First the Production Twins rules. One insider said, 'Could you ask for a better series than in 2021? Multiple winners on multiple brands! Now they [AFT] raise the cc limit and allow ride-by-wire and wheel sensors, only if your engine of choice originally came with those bits but you can’t add those items to engines that did not originally come with them?'
We, Sideburn, guess the thinking is that the increased cc and tech allowances encourages new manufacturers, KTM seems obvious. Not allowing teams to add them to add them to their older tech bikes is harder to understand. Hooligan bikes, like Andy DiBrino's KTM 790 (featured in Sideburn 43) actually have better tech than AFT's Production Twin bikes, simply because the road bike it is based on does. It's the way most middleweight and bigger street and sportsbike specifications are going. Ride-by-wire and electronic rider aids are not the realm of the flagship hyperbikes any more. They're run of the mill for the kind of bikes many Production Twins could be built from.

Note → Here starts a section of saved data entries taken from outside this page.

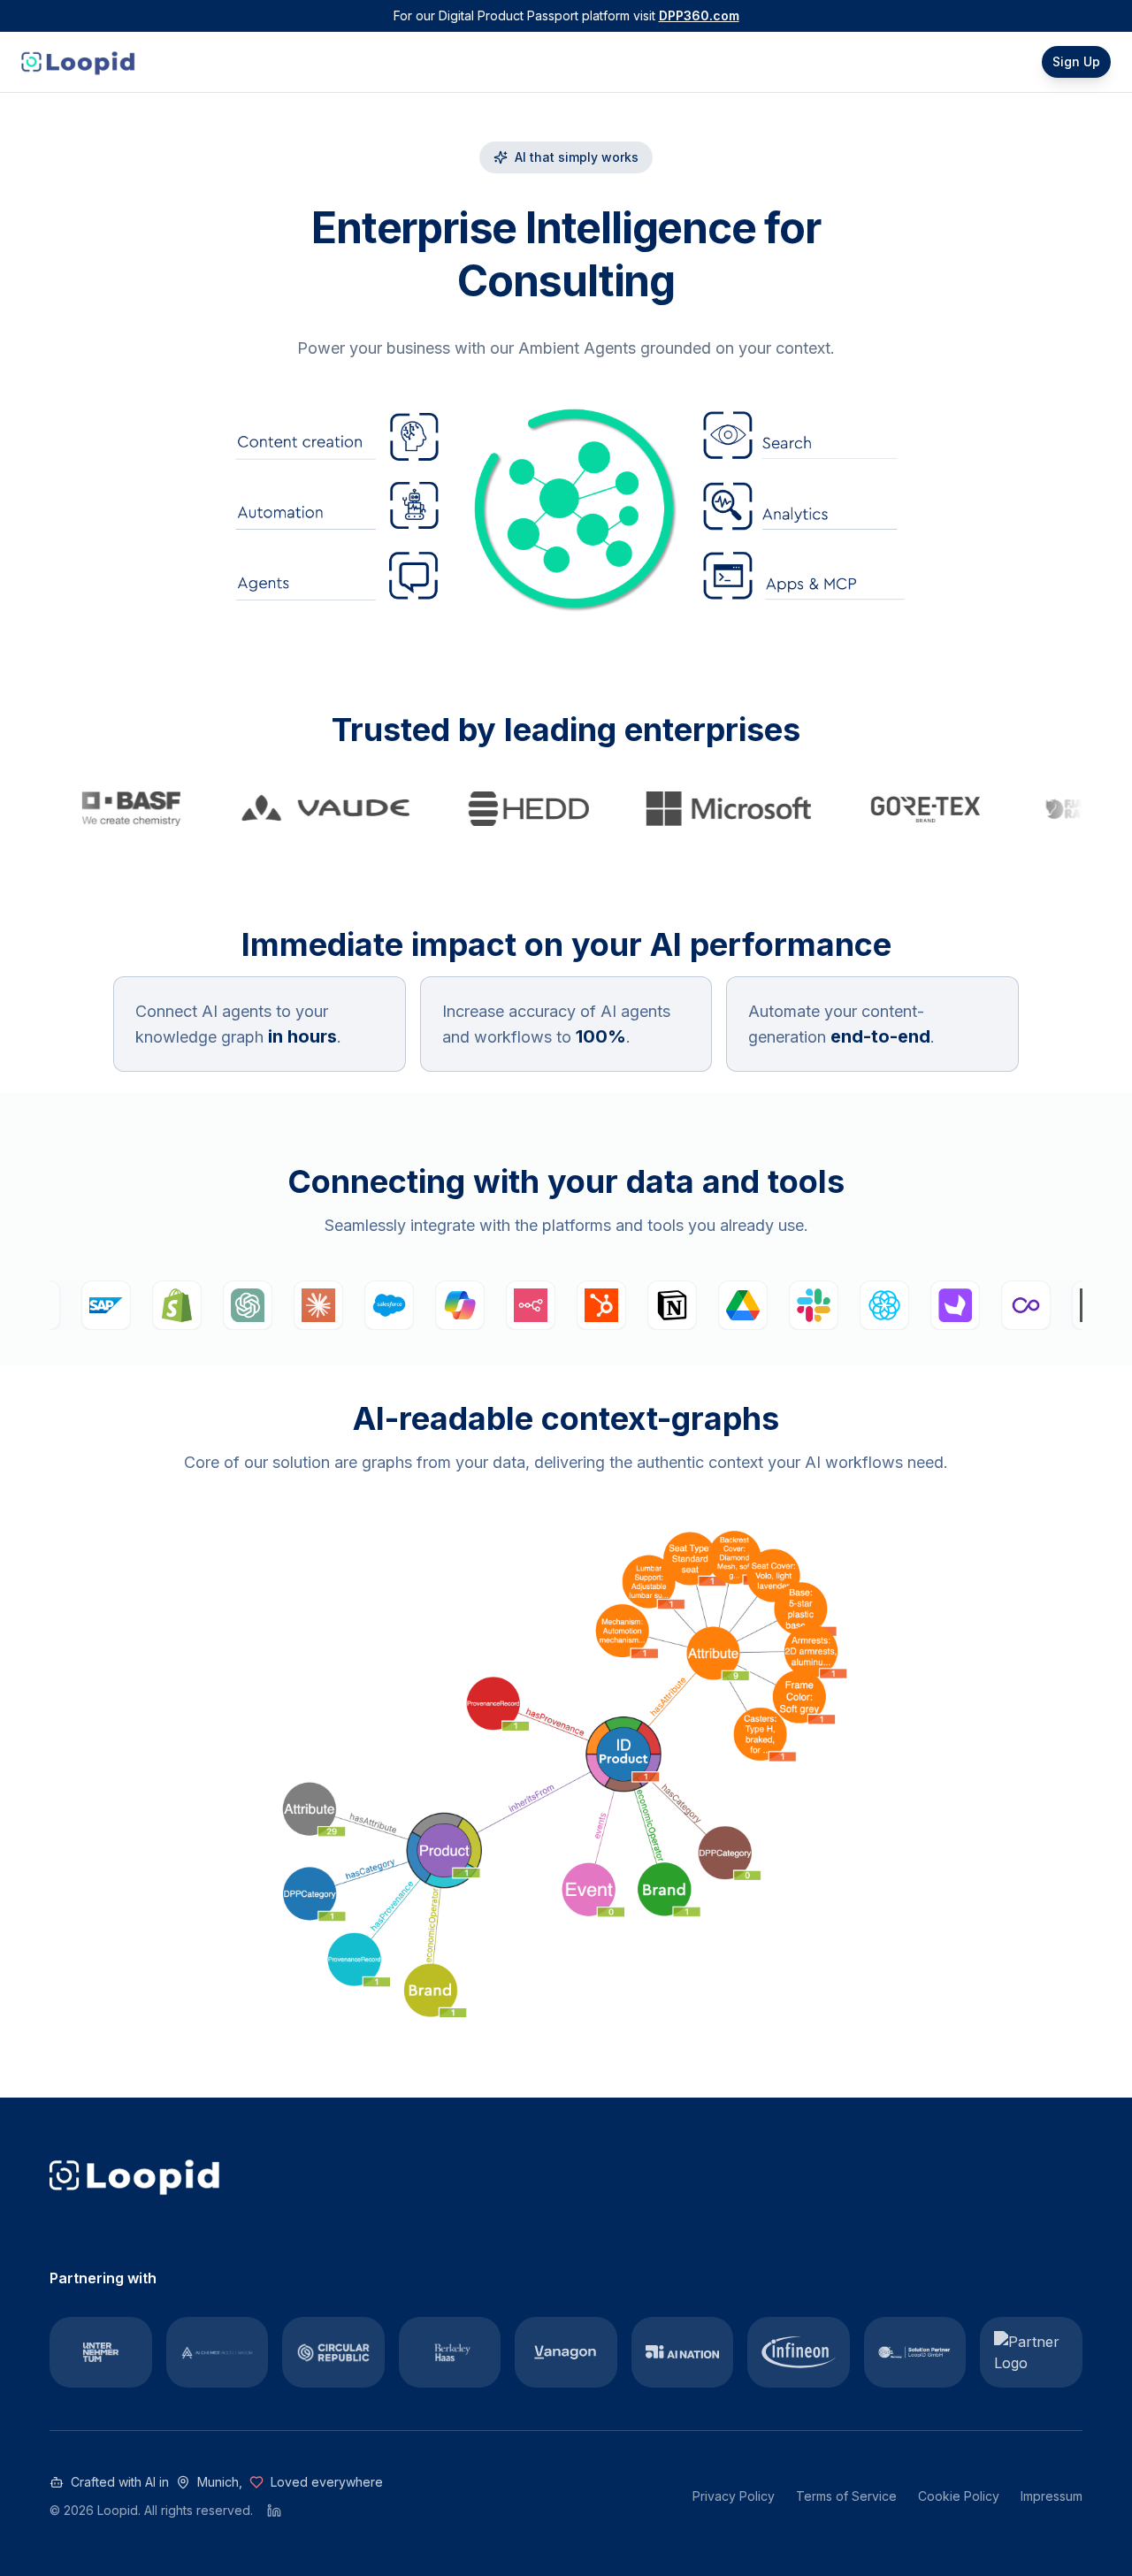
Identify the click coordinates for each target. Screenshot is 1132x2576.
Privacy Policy (733, 2495)
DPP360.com (699, 15)
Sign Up (1076, 61)
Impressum (1051, 2495)
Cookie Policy (958, 2495)
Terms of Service (846, 2495)
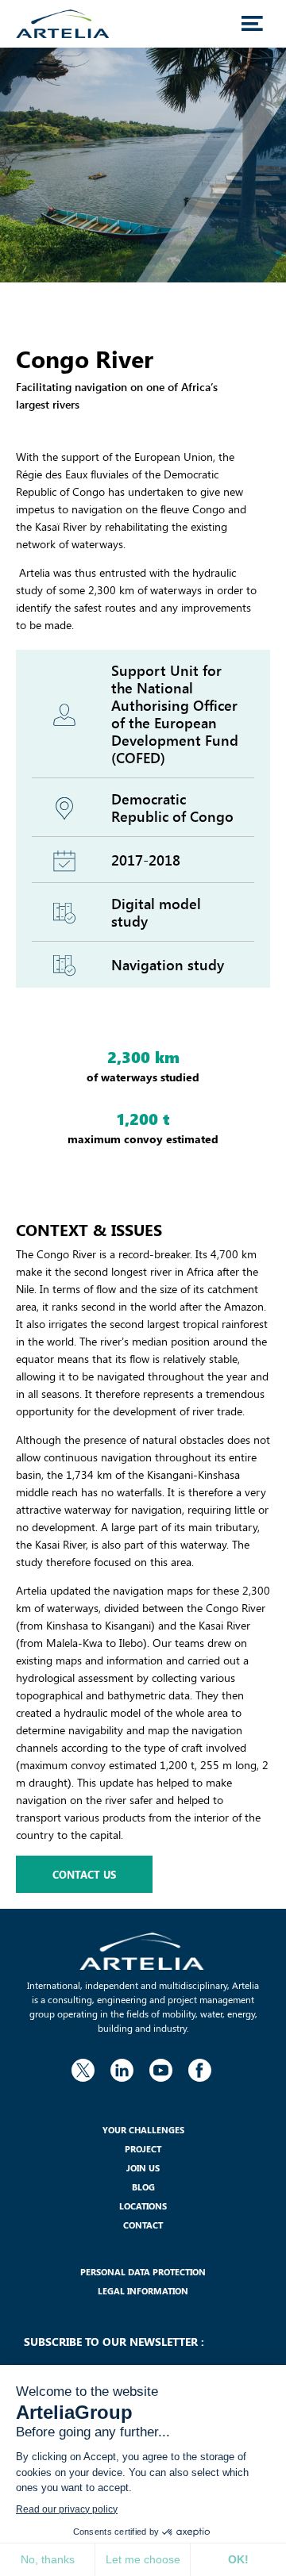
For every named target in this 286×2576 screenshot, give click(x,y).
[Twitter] (83, 2067)
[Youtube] (160, 2067)
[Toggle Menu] (252, 23)
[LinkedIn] (121, 2067)
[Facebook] (199, 2067)
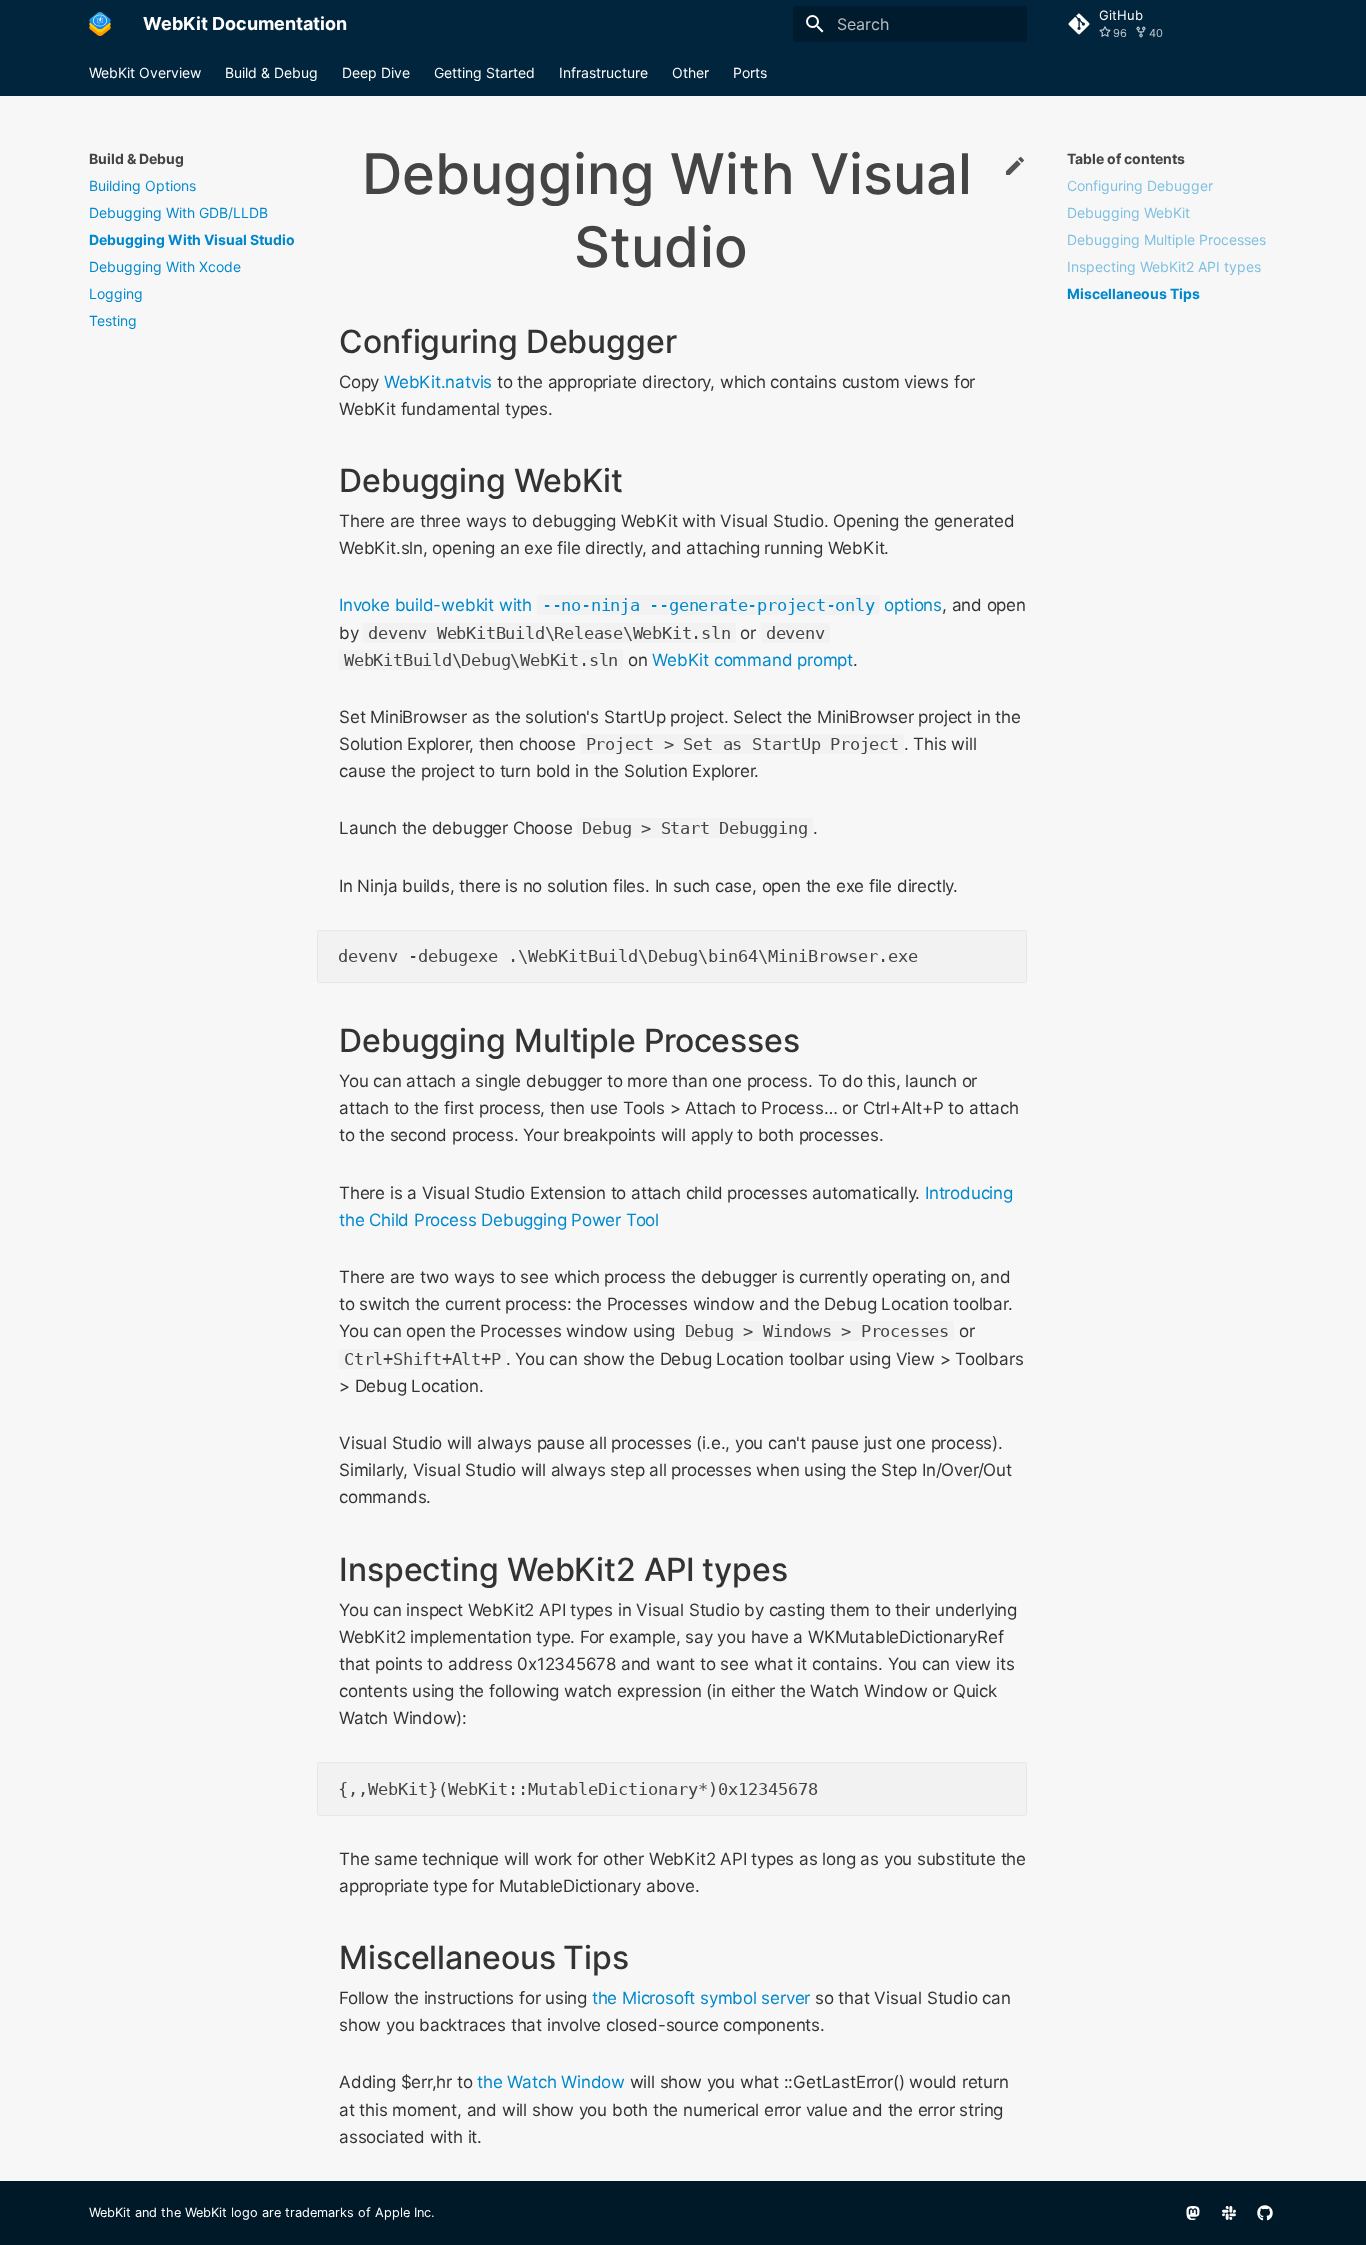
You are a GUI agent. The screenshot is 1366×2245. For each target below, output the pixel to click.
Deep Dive (376, 72)
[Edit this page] (1015, 167)
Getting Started (484, 72)
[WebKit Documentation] (100, 24)
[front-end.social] (1193, 2213)
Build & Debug (271, 72)
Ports (750, 72)
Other (690, 72)
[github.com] (1265, 2213)
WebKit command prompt (752, 660)
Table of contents (1126, 158)
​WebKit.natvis (438, 382)
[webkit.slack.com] (1229, 2213)
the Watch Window (551, 2082)
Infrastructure (603, 72)
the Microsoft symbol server (701, 1998)
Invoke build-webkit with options (640, 605)
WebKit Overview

This rule change is one that only history will judge. If KTM come in and do an Indian, then it will be deemed a mistake. If KTM come in, as a new manufacturer and win some, but not all the races, then it will be a success. The rule change has a brought a high-profile manufacturer into the class. What about Triumph too? Who else? Ducati? Also, this 900 rule might be paving the way for an FTR900 production-based engine - a smaller sibling to the FTR1200 road bike. This is pure speculation, but if that happens, and the FTR750 is retired, then everyone is happy, right? Making that Scout road bike engine work as a front running race bike will not be easy, but they, and their partners, could do it.
Now onto the subject of the race-only engine rules that will affect the FTR750. The 11,500rpm rev limit is going to make no appreciable difference, but Indian specialists tell us the 32mm intake restrictor plates are going to affect performance, especially on the miles. The tuners have three months to find cam timing, porting, anything, that will help them. Yamaha rider JD Beach was fifth at Sacramento Mile 2, with an identical best lap time to second place Jarod Vanderkooi (on an Indian), and was less than 0.4s off finishing second to Mees, who was a further 4.6s in the lead.
Outside the Indian camp there is scepticism about the efficacy of the restrictor plates, pointing to the FTR750's ace card, its big 7.5in diameter crank flywheels, and the moment of inertia related to them giving them the kind of advantage that makes it difficult for anyone to compete. Beach's SacMile performance disagrees. One thing's for sure, 2022 is going to be interesting.